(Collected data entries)
--------------------
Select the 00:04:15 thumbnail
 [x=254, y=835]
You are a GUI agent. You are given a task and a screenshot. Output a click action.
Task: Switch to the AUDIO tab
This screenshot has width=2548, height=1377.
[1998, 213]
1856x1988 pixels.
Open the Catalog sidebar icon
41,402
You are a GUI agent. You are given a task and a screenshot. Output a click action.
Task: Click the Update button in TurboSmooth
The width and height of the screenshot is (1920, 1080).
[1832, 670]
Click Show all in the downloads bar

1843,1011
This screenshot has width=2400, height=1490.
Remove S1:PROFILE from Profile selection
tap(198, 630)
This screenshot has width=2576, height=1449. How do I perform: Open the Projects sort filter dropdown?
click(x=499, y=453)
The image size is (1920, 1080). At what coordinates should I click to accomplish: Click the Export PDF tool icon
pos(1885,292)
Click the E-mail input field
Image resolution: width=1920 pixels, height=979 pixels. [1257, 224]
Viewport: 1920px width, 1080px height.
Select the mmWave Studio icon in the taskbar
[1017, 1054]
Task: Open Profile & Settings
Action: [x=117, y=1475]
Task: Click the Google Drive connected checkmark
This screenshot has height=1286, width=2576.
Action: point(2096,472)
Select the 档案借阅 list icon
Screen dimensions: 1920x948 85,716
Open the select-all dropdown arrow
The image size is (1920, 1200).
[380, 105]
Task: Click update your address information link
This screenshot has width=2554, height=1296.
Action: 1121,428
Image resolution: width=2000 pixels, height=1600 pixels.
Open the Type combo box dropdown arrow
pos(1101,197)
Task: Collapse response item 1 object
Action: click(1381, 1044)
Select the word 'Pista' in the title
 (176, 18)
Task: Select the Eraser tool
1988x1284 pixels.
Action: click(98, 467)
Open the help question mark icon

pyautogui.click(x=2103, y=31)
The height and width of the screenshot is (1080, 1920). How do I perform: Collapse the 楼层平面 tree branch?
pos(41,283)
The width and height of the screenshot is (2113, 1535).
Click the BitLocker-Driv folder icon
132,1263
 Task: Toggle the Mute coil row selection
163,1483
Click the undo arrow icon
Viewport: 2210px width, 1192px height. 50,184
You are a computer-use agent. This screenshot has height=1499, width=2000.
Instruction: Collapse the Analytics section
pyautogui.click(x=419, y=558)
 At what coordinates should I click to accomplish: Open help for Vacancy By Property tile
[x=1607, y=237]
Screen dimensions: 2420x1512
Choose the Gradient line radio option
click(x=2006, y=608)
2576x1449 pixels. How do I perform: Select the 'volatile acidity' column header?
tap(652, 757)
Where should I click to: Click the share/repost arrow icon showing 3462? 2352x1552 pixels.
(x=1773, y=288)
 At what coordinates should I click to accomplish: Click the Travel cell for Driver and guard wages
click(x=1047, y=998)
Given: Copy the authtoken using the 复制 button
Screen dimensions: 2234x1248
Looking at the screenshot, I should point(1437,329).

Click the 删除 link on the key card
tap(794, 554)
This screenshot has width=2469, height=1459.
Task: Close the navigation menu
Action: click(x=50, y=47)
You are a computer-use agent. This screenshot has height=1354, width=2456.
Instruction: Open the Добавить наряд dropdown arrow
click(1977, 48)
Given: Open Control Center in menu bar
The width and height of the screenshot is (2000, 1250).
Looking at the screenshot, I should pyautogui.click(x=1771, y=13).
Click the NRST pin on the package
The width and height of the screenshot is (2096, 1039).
--------------------
## What needs to be done:
Return a copy of each line in the entries that contains "agent".

## Answer to the exercise:
You are a GUI agent. You are given a task and a screenshot. Output a click action.
You are a GUI agent. You are given a task and a screenshot. Output a click action.
You are a computer-use agent. This screenshot has height=1499, width=2000.
You are a computer-use agent. This screenshot has height=1354, width=2456.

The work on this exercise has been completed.